Festivals and memes

We don’t normally celebrate festivals. We don’t particularly enjoy them. The only festival we celebrate to some degree is Dasara, when we set up dolls and invite people home to view the dolls. Of course, the last couple of years it’s been similar arrangements and there hasn’t been much innovation in what we do, but we enjoy it as a process and hence take forward the festival. Last year, we even got some fireworks during Deepavali and burst them. Again – it was a fun element. We aren’t too enthused by rituals and since most other festivals are little more than rituals we don’t celebrate them.

The wife, however, sometimes have existential doubts. “There must be a reason that our ancestors celebrated these festivals”, she pops up from time to time, “so it may not be correct on our part to simply stop celebrating. We should take forward the tradition”. This is question that comes up each time we don’t celebrate a festival (which you might guess is fairly often). Before today I hadn’t been able to give a convincing reply either way – whether it makes sense to follow our instinct or if it’s a cultural duty to take forward the tradition.

Towards the end of his classic book The Selfish Gene, Richard Dawkins introduces the concept of the meme.  In fact it was Dawkins who “invented” the concept of the meme. It is meant to be a cultural analogy to the gene, and it’s a “cultural’ concept that propagates like biological concepts are taken forward through the generations via genes. Given the multitude of so-called memes that keep popping up every other day, I’m sure all of you know what meme means. I’m just providing the context here since my argument depends on the original Dawkinsian definition of the meme.

Let us say that there is a genetic attribute I inherited from my father, let’s say it’s my height (my father was 5 feet 10 inches, and I’m an inch taller than that). Now, it is not necessary that this particular gene is passed on to my progeny. It is not even necessary that the corresponding gene from my wife gets passed on – there might be a mutation there and despite the wife and I being fairly tall (by Indian standards) we cannot rule out producing a short child. The point I’m trying to make is that while genes propagate, not every trait needs to pass on from you to your offspring. Only a few traits (chosen more or less at random when your and your gene-propagating partner’s genes undergo meiosis) get passed on. Yet, through the network of you and your siblings and cousins and extended family, the family’s genetic code gets passed on.
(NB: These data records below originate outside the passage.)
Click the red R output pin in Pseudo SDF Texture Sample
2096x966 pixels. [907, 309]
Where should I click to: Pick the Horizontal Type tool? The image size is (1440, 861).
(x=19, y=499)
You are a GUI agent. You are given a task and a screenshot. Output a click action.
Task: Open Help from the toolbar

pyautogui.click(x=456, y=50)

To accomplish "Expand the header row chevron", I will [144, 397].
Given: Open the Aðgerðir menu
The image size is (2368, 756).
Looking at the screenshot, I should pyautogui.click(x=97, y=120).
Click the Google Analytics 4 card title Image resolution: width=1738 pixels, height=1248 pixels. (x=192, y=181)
Now, festivals and other cultural practices can be described as memes. We in the Indian society have a set of memes, which are called “Ganesh Chaturthi”, “Deepavali”, etc. That these memes have survived through the generations shows their strength – who knows about festivals that had been invented but didn’t survive. Now, the fact that we have inherited this meme doesn’t necessarily mean that we need to propagate it. Unlike genetics, the choice here is not random combination – it is our personal choice (we can’t decide what genes our offspring inherits from either of us or through a mutation).

So, just like every genetic trait doesn’t need to be propagated from a parent to an offspring, not every cultural trait needs to be passed on. If I were to pass on every cultural trait I inherit irrespective of whether it is desirable, even when circumstances change, undesirable cultural traits continue to exist. This is not efficient. As a society, we have bandwidth only for a certain number of cultural traits, and if traits are passed on without much thought, the bad ones won’t die. And will crowd out the good ones.

So if you were to look at it in terms of responsibility to society, you need to propagate only those cultural traits that you deem to be relevant and important. “So what if everyone stops celebrating Ganesh Chaturthi?” you may ask. If that would happen that would simply mean a vote of no confidence for the festival and an indication that the festival needs to be phased out. If everyone were to propagate only those cultural traits they find useful, traits that a significant proportion of society finds significant will continue to survive and thrive. For Ganesh Chaturthi to exist 30 years hence, it isn’t necessary for ALL families that have inherited it to celebrate it now. As long as a critical mass of families celebrate it, the festival will survive. If not, it probably doesn’t need to exist.

(the choice of Ganesh Chaturthi for illustration is purely driven by the fact that the festival is today).